Tomsche enjoys growing hostas because, “They are really easy to grow. You don’t have to divide them if you don’t want to. They survive hail. They like water but will survive without watering.”
Hostas can be planted any time the soil can be worked, from spring all the way through summer and into fall.
To back up her years of personal experience, Tomsche has the 1,125-page, 2-inch thick “Hostapedia,” an encyclopedia of hostas.
Hostas like natural mulch such as peat, manure, chopped bark and pine needles.
“They should be mulched spring and fall,” Tomsche said.
Other hosta varieties available include small “Blue Mouse Ears,” very large “Victory” and medium “Cup of Grace.”
Tomsche and her family live on what used to be her grandparents’ farm. They have done extensive remodeling, taking the house right down to the two by fours. There are four Tomsche children: Stanton, DeAnna, Jovan and Nasia.

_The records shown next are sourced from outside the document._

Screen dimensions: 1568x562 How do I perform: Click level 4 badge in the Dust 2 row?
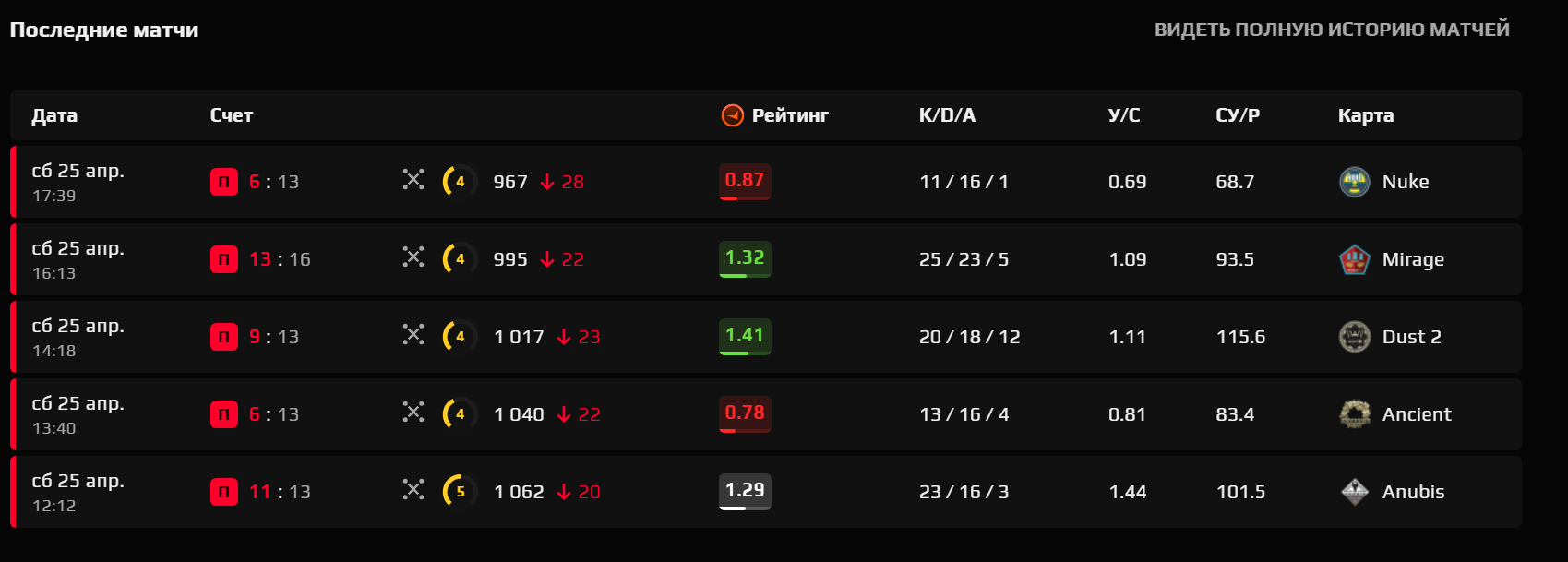[x=460, y=337]

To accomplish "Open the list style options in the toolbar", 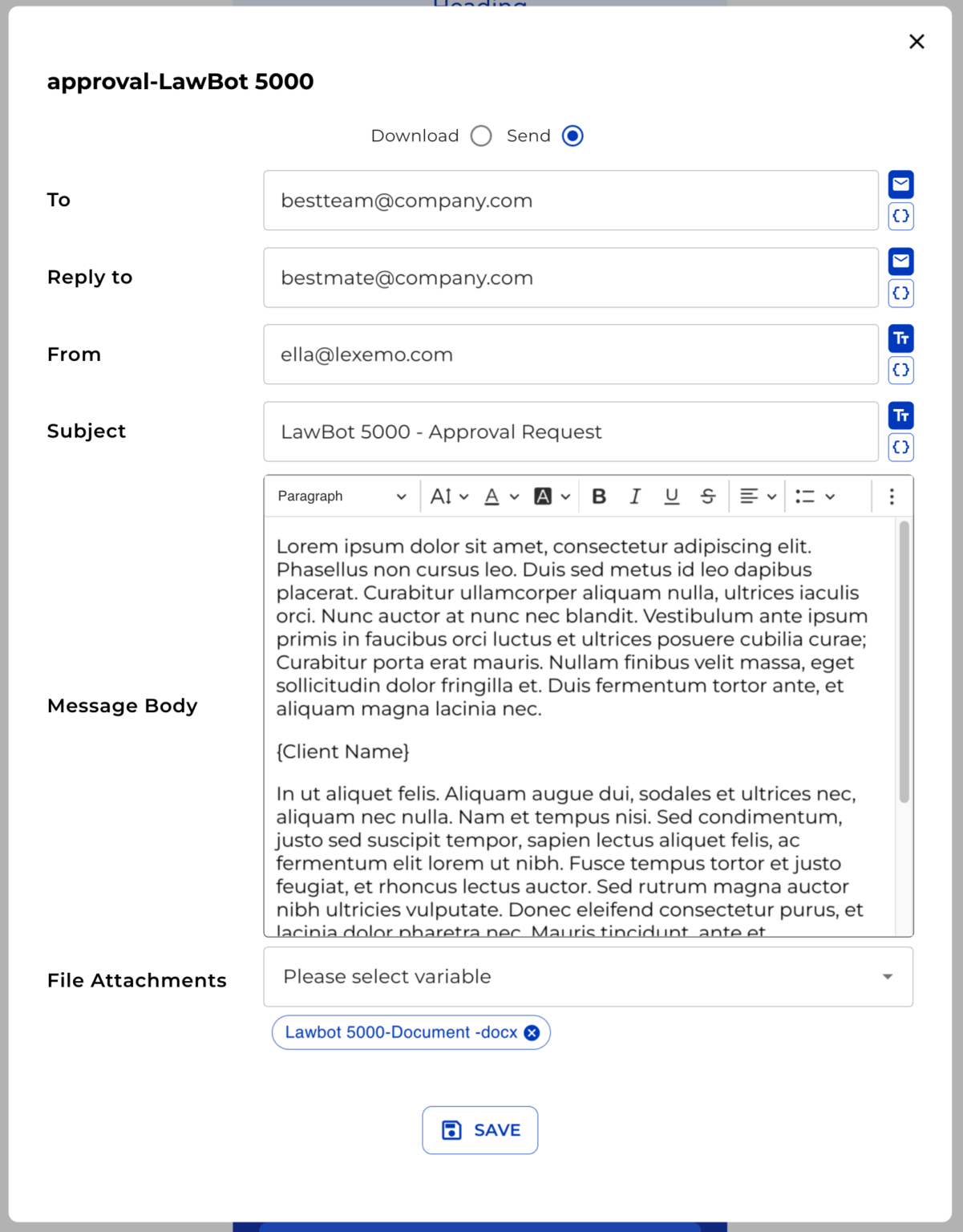I will tap(811, 496).
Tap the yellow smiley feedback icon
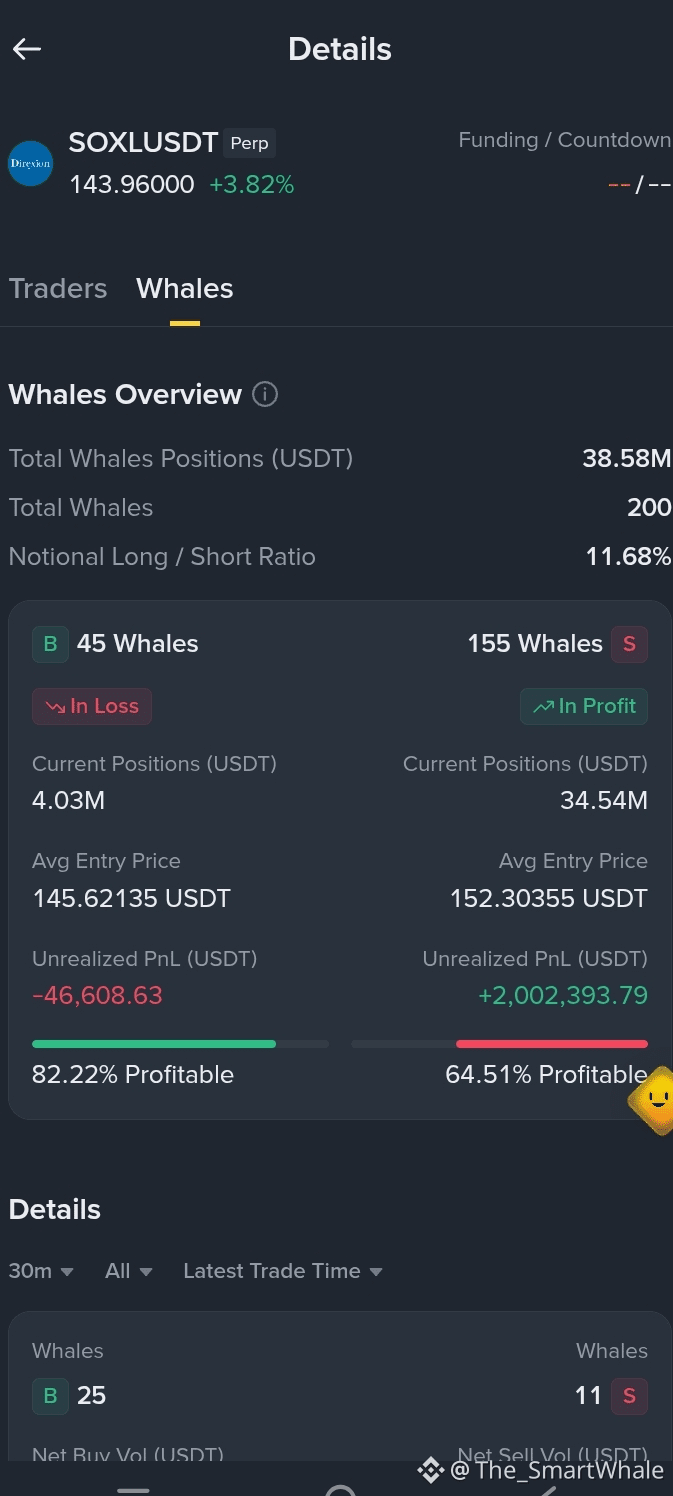Screen dimensions: 673x1496 (x=655, y=1100)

Tomsche used a small hoop house (greenhouse) last year for the hostas, which provided more space and extended the growing season.
“This year we are building a 24-foot by 84-foot high tunnel,” Tomsche said. “We want to raise blackberries, leatherwood and more hostas in it.”
Leatherwood grows to a height of six feet and is the first plant to flower in the spring. It likes shady areas.